> What the task asks
Where the line containing "This screenshot has height=349, width=523." appears below, start there and repeat each line exactly to the end. Leave the pictures out.

===== Data shown =====

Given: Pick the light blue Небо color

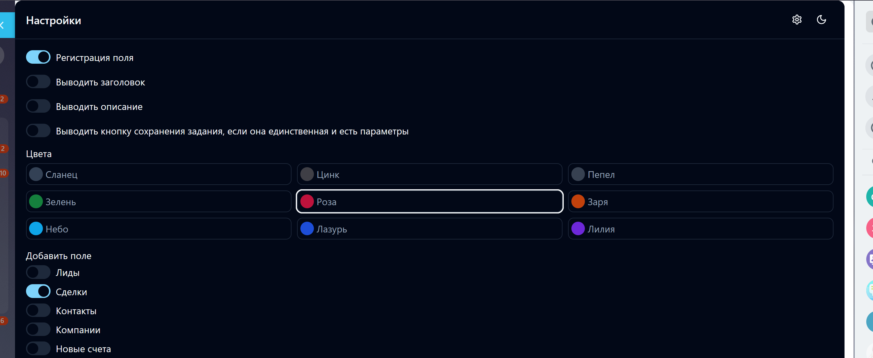Looking at the screenshot, I should pos(158,228).
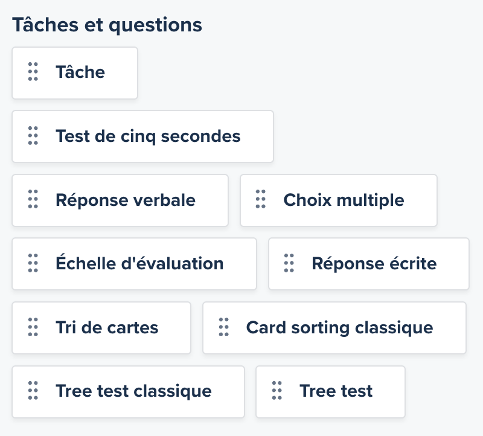Click the drag handle on Card sorting classique
The width and height of the screenshot is (483, 436).
tap(224, 327)
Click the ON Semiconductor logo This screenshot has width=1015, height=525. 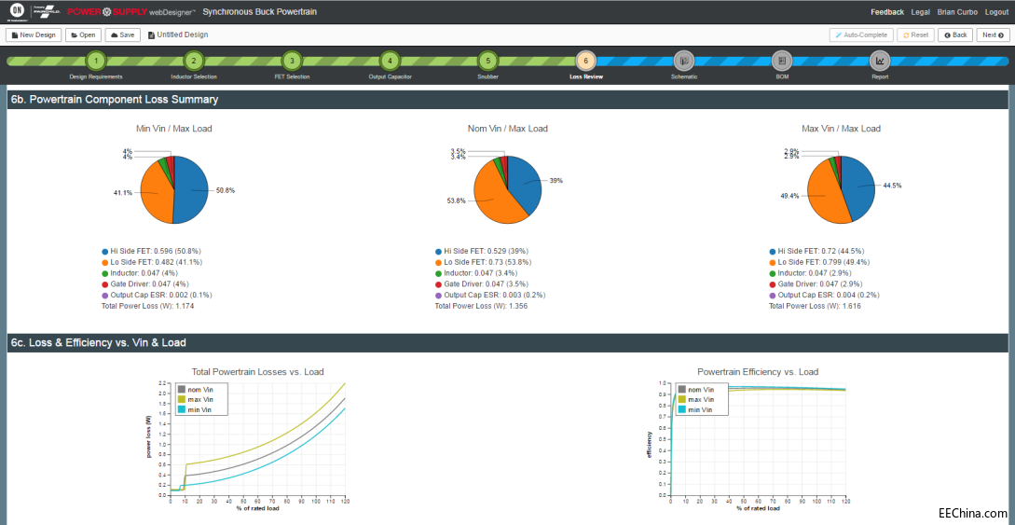[13, 12]
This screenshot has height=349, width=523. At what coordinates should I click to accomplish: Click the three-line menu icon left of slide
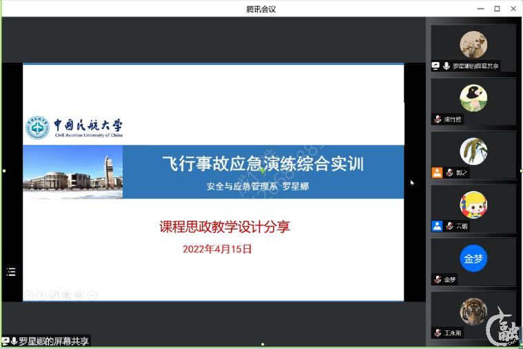[11, 272]
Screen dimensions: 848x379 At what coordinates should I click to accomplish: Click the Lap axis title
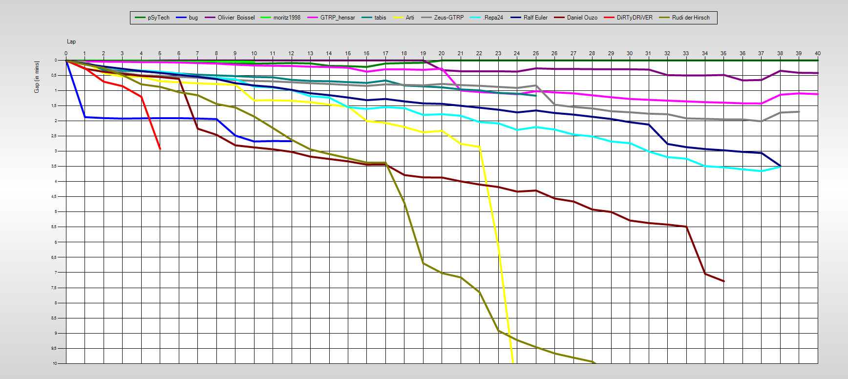tap(71, 42)
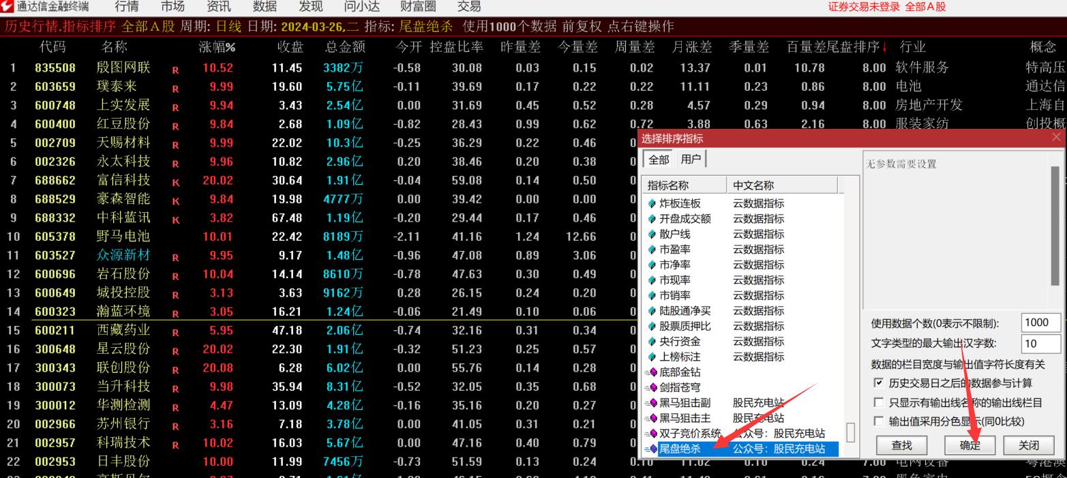
Task: Click the 使用数据个数 input showing 1000
Action: pos(1040,323)
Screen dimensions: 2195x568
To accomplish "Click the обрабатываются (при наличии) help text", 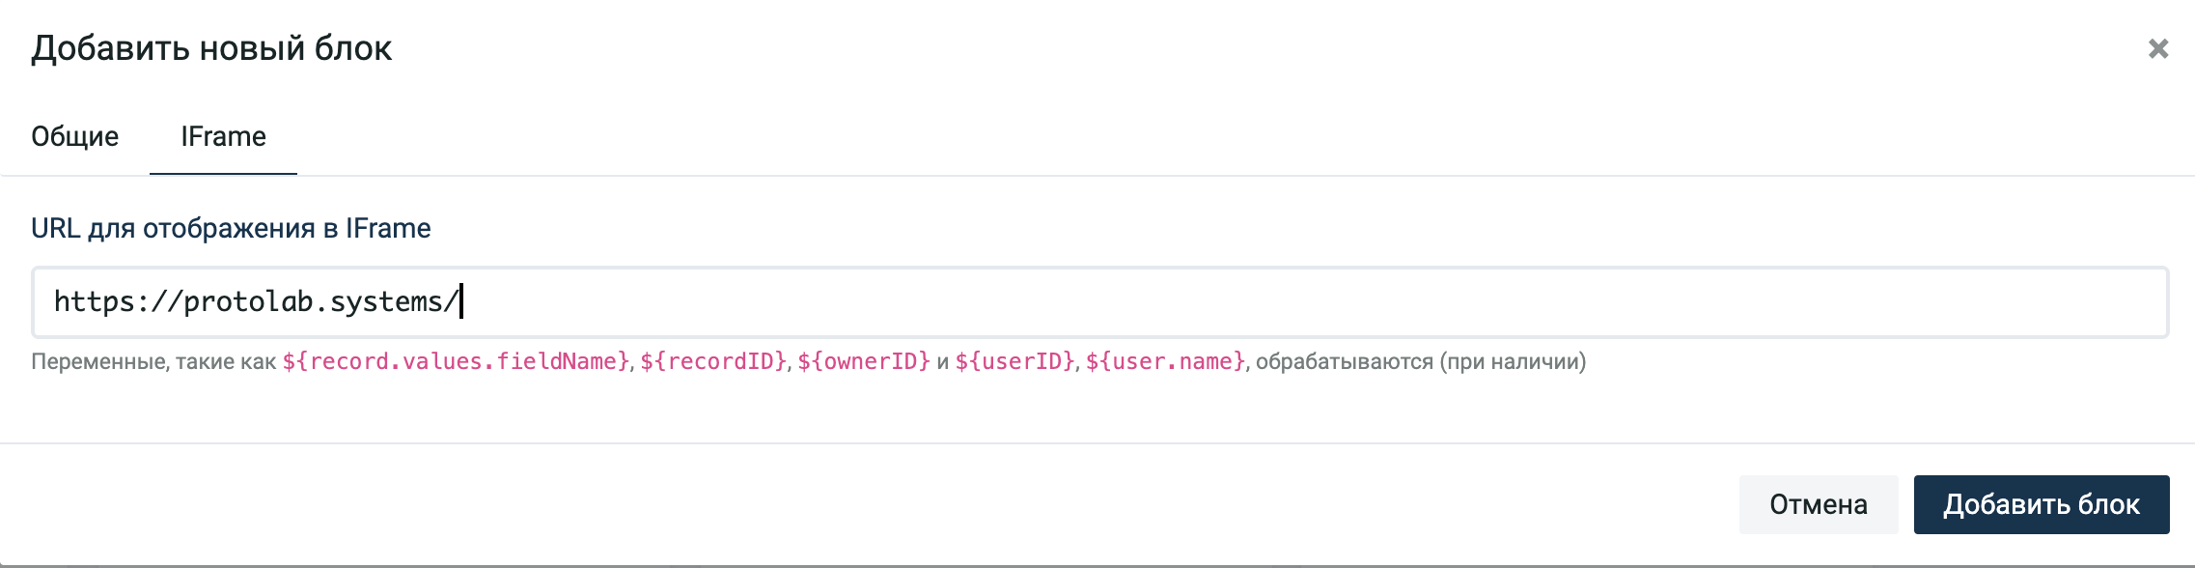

=====

> Answer area
This screenshot has height=349, width=523. At what coordinates should I click to accomplish: Click the three-line menu icon left of slide
[11, 272]
Screen dimensions: 848x379 At what coordinates should I click to accomplish: Click the Lap axis title
tap(71, 42)
Task: Click the 使用数据个数 input showing 1000
Action: pos(1040,323)
Screen dimensions: 2195x568
To accomplish "Click the обрабатываются (при наличии) help text", 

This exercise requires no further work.